WHAT TO WORK ON: Resume the radio report on Fiji's planned anti-union decree, picking up right after its final sentence.

Fiji government not talking about planned anti-union decree
Updated June 29, 2011 17:04:37
Fiji's military regime has drawn up plans to amend union laws which, if enacted, will end union representation of workers in Fiji's national industries
Radio Australia is in possession of the decree, but Fiji's interim government has refused to confirm the plan.
Presenter: Melanie Arnost
Speakers: Aiyaz Sayed-Khaiyum, Fiji's interim Attorney General; Attar Singh, Fiji Islands' Council of Trade Unions General Secretary; Grant Belchamber, Australian Council of Trade Unions' International Officer
ARNOST: The Employment Relations Amendment Decree 2011 has to be signed by the President Ratu Epeli Nailatikau.
It's directed at unions, workers and their representatives in Fiji's sugar and airline industries.
VOICE OVER: Effective decree on existing unions and active agreements.
Upon commencement of this decree, any union registered under the Employment Relations and Promulgation 2007 which represents workers employed by Critical
Corporations must re-register as a representative pursuant to this Decree.
Any and all office-bearers, officers, representatives, executives and members of a union which represents workers employed by Critical Corporations must, at all times, be employees of the Critical Corporation they represent.
ARNOST: The decree goes on to state if a union leader is no longer employed by that company... they aren't allowed to represent the workers either.
Any person who fails to comply with the decree could be fined up to fifty thousand dollars or face up to five years in jail.
Radio Australia approached Fiji's Attorney General Aiyaz Sayed-Khaiyum seeking confirmation the decree would be enacted.

DATA SECTION:
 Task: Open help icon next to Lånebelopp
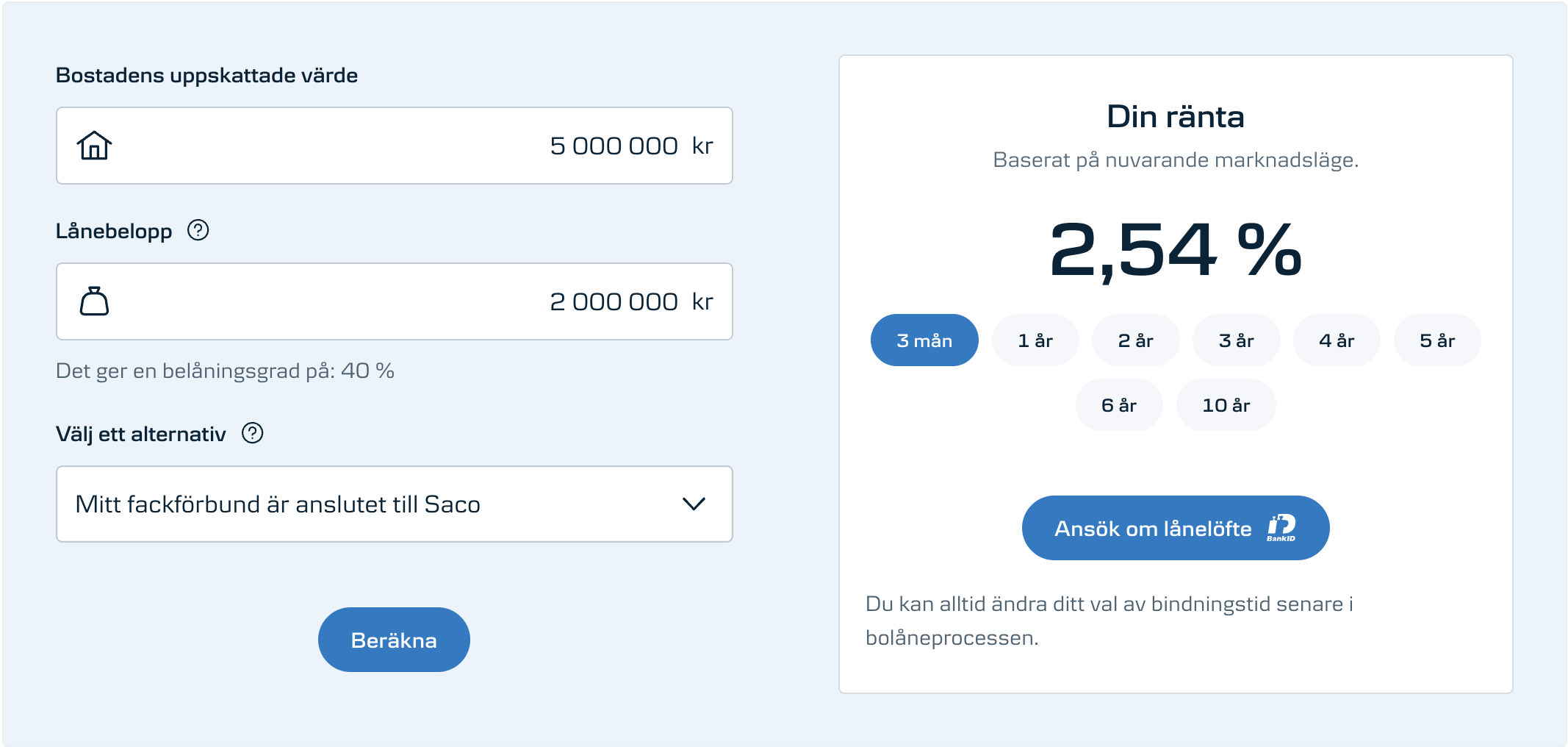[x=198, y=230]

OUTPUT FOR THIS TASK:
With all the changes that are being made, is one of them a decree on existing unions?
SAYED-KHAIYUM: Where did you hear this from?
ARNOST: I actually have the decree sitting in front of me
SAYED-KHAIYUM: Wow. Well good luck to you.
ARNOST: Did you want me to read it out?
SAYED-KHAIYUM: No, absolutely not because I don't comment on conjectures or innuendos or decrees that who knows whoever's written it
ARNOST: It's um...
SAYED-KHAIYUM: I'm not going to comment on something that I don't have in front of me
ARNOST: It's about to be signed by the President.
SAYED-KHAIYUM: I also understand that you as a professional journalist had told Sharon that this was not going to be asked.
ARNOST: Ok so... there's no knowledge of the degree to your... that you're aware of?
SAYED-KHAIYUM: You don't have any ethics. That is precisely what I am talking about.
ARNOST: So you're not aware?
SAYED-KHAIYUM: Just because I come from a tin-pot country according to you, you think you can break all the ethics. Is that what it is?
ARNOST: No, that's not what it is.
SAYED-KHAIYUM: Would you do the same to some other government minister in Australia?
ARNOST: yes, we would.
SAYED-KHAIYUM: Probably not. No, if you said to them you're not going to do X, Y and Z. You wouldn't.
ARNOST: Well... you know we would. Well we just would like to find out.
SAYED-KHAIYUM: You're being dishonest. Thank you very much. Bye.
ARNOST: The Attorney General's referring to emails exchanged between Radio Australia and Fiji's Ministry of Information Secretary Sharon Smith-Johns.
On Tuesday June 28, at 3 past 12pm, Ms Smith-Johns wrote:
VOICE OVER: Call the AG at 2:45pm Fiji time. He will only discuss the new judge and comments he made on Australia and New Zealand, can you stick to those two topics please, he only has 5 minutes he is fitting you in between meetings. All other issues push back to me and I will deal with them. Thanks, Sharon.
ARNOST: Radio Australia replied by thanking Ms Smith-johns but did not agree to any restrictions on the interview.
Fiji Islands' Council of Trade Unions General Secretary Attar Singh says if the proposed decree is true... it could have serious implications for unions and their representatives.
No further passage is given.